Prague, April 27, 2026 – After years of drought, bark beetle infestations, and increasing climate extremes, it is no longer enough to “simply” plant more trees. The SUPERB project has initiated forest restoration across nearly 1.5 million hectares of land and delivered results that are transforming approaches to forest restoration across Europe. Thirty-eight European organizations and institutions, including the Faculty of Forestry and Wood Sciences at the Czech University of Life Sciences in Prague (FLD CZU) participated in the project, which was funded under the EU’s Horizon 2020 program. The consortium jointly tested and shared best practices for forest restoration.

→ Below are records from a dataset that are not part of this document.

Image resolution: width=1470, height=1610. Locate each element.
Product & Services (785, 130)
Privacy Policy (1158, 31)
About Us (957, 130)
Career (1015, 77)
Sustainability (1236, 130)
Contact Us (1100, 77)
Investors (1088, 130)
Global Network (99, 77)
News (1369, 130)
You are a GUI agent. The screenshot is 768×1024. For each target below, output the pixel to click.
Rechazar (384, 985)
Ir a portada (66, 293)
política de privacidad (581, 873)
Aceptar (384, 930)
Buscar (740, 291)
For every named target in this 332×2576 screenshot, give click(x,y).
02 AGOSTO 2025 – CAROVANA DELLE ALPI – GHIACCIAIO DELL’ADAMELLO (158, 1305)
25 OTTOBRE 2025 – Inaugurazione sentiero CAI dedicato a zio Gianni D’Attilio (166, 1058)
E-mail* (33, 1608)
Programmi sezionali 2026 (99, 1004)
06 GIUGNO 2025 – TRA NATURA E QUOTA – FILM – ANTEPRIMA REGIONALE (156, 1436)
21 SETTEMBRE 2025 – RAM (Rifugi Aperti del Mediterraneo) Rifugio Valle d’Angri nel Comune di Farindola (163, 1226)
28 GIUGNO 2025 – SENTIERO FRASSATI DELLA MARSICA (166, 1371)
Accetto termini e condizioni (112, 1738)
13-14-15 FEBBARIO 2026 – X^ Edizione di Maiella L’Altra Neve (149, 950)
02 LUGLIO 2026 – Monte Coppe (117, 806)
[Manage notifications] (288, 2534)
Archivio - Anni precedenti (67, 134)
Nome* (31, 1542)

“The outputs of the SUPERB project are not some abstract strategy, but concrete examples from 12 extensive demonstration sites covering a total area of 4,550 ha spread across Europe and supplemented by 50 km of newly established linear landscape features. These sites demonstrate how to address the challenges of degradation, climate change, and biodiversity loss. They represent various types of forest ecosystems, ranging from northern pine and mixed forests to Central European and Mediterranean stands. “These include, for example, forests in Scotland, but also in the Vysočina region,” says professor Róbert Marušák, dean of the Faculty of Forestry and Wood Sciences at the Czech University of Life Sciences.
“One of the key outcomes of the project is the multilingual online platform Forest Knowledge Gateway, which compiles scientific findings, practical guidelines, economic and financial tools, monitoring methodologies, and decision-making guides for forest restoration. This digital tool helps forest owners, foresters, investors, and government agencies find specific guidance for successful forest restoration in their region,” explains professor Miroslav Svoboda, a leading expert on this topic from the Faculty of Forestry and Wood Sciences at the Czech University of Life Sciences. “The set of outputs also includes an interactive tool that enables the matching of supply and demand for financing or the implementation of forest restoration activities,” he adds.
The SUPERB project is having a concrete impact in the Czech Republic as well. CZU in Prague, in cooperation with the Forest of the Czech Republic, s. p.; the Military Forests and Estates of the Czech Republic, s. p., and the company Kinský Žďár, a. s., was responsible for three demonstration sites in the Vysočina region and northern Moravia. Over 100 hectares of forest land and 8 newly constructed ponds were thus part of a European network where forest ecosystem restoration and adaptation practices were tested and shared in the field.
SUPERB also opened up opportunities for public and media engagement on the topic of forest restoration. The project investigated what the public knows about forest restoration and how they perceive it, and used this social data to improve communication and foster broad acceptance of measures within local communities and across Europe.
This project received funding from the European Union under the Horizon 2020 program for research and innovation under grant agreement No. 101036849.